Fast R-CNN, or Fast Region-based CNN method, is an improvement over the previously covered R-CNN. To be precise about the improvement statistics, as compared to R-CNN, it is:
- 9x faster in training
- 213x faster at scoring/servicing/testing (0.3s per image processing), ignoring the time spent on region proposals
- Has higher mAP of 66% on the PASCAL VOC 2012 dataset
Where R-CNN uses a smaller (five-layer) CNN, Fast R-CNN uses the deeper VGG16 network, which accounts for its improved accuracy. Also, R-CNN is slow because it performs a ConvNet forward pass for each object proposal without sharing computation:
In Fast R-CNN, the deep VGG16 CNN provides essential computations for all the stages, namely:
- Region of Interest (RoI) computation
- Classification Objects (or background) for the region contents
- Regression for enhancing the bounding box
The input to the CNN, in this case, is not raw (candidate) regions from the image, but the (complete) actual image itself; the output is not the last flattened layer but the convolution (map) layer before that.
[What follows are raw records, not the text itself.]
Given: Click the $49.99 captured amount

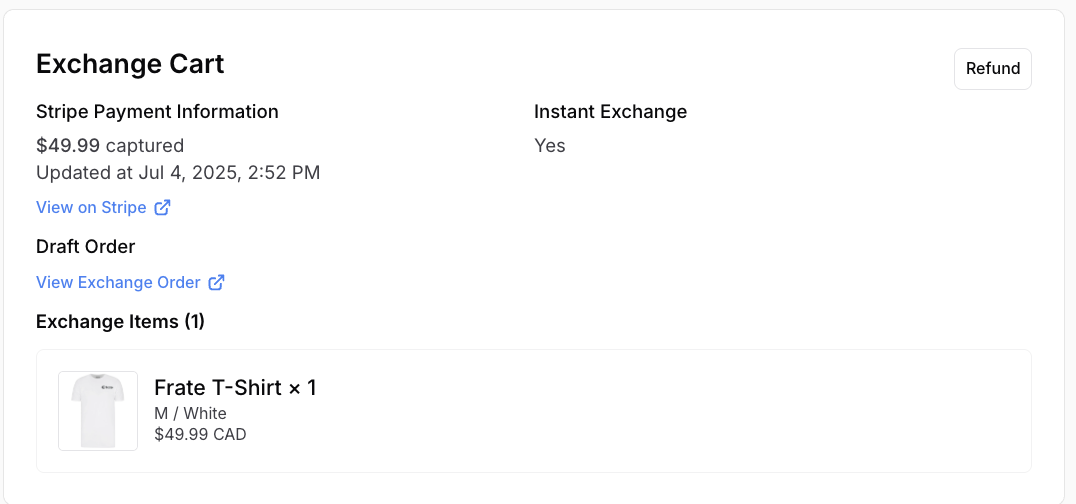Looking at the screenshot, I should (68, 146).
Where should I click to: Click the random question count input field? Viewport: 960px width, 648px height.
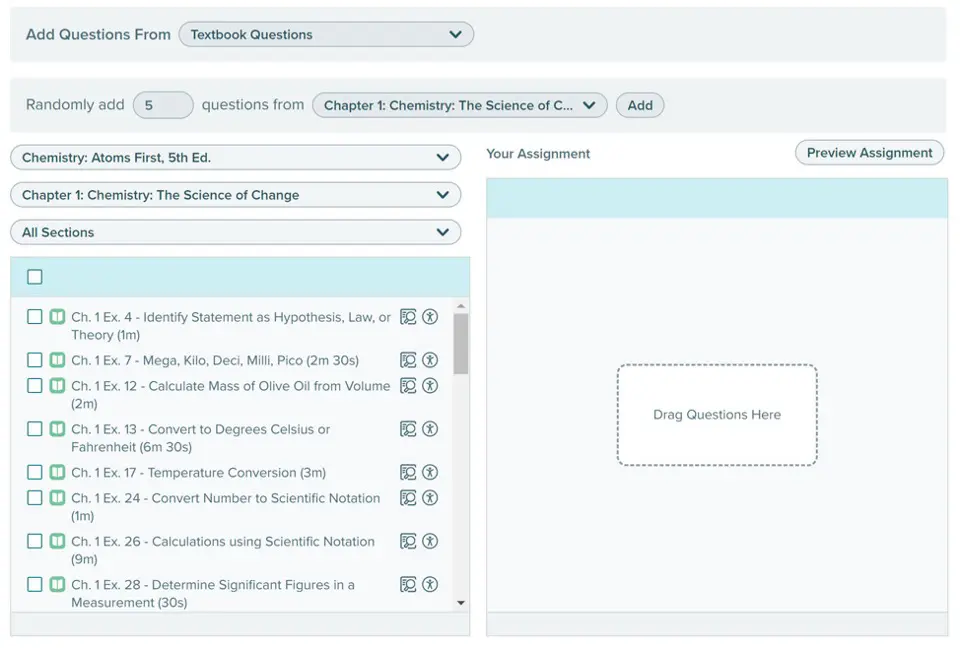coord(163,105)
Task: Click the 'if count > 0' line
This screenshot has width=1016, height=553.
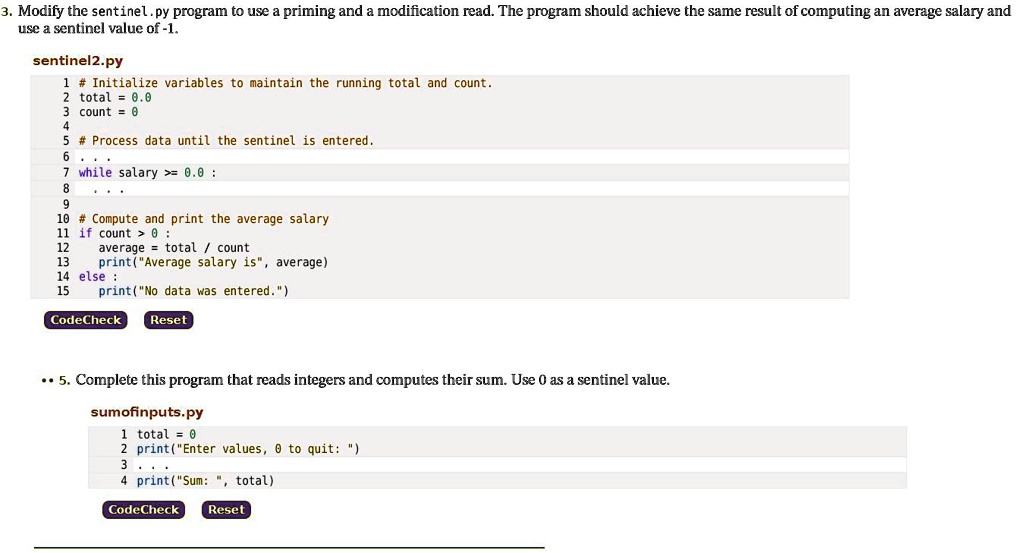Action: pyautogui.click(x=124, y=233)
From the so-generated convolution map, a the RoI pooling layer (a variant of max-pooling) is used to generate the flattened fixed-length RoI corresponding to each object proposal are generated, which are then passed through some fully connected (FC) layers.
The output from the penultimate FC layer is then used for both:
- Classification (SoftMax layer) with as many classes as object proposals, +1 additional class for the background (none of the classes found in the region)
- Sets of regressors that produce the four numbers (two numbers denoting the x, y coordinates of the upper-left corner for the box for that object, and the next two numbers corresponding to the height and width of that object found in that region) for each object-proposal that is required to make bounding boxes precise for that particular object
The result achieved with Fast R-CNN is great. What is even greater is the use of a powerful CNN network to provide very effective features for all three challenges that we need to overcome. But there are still some drawbacks, and there is scope for further improvements as we will understand in our next section on Faster R-CNN.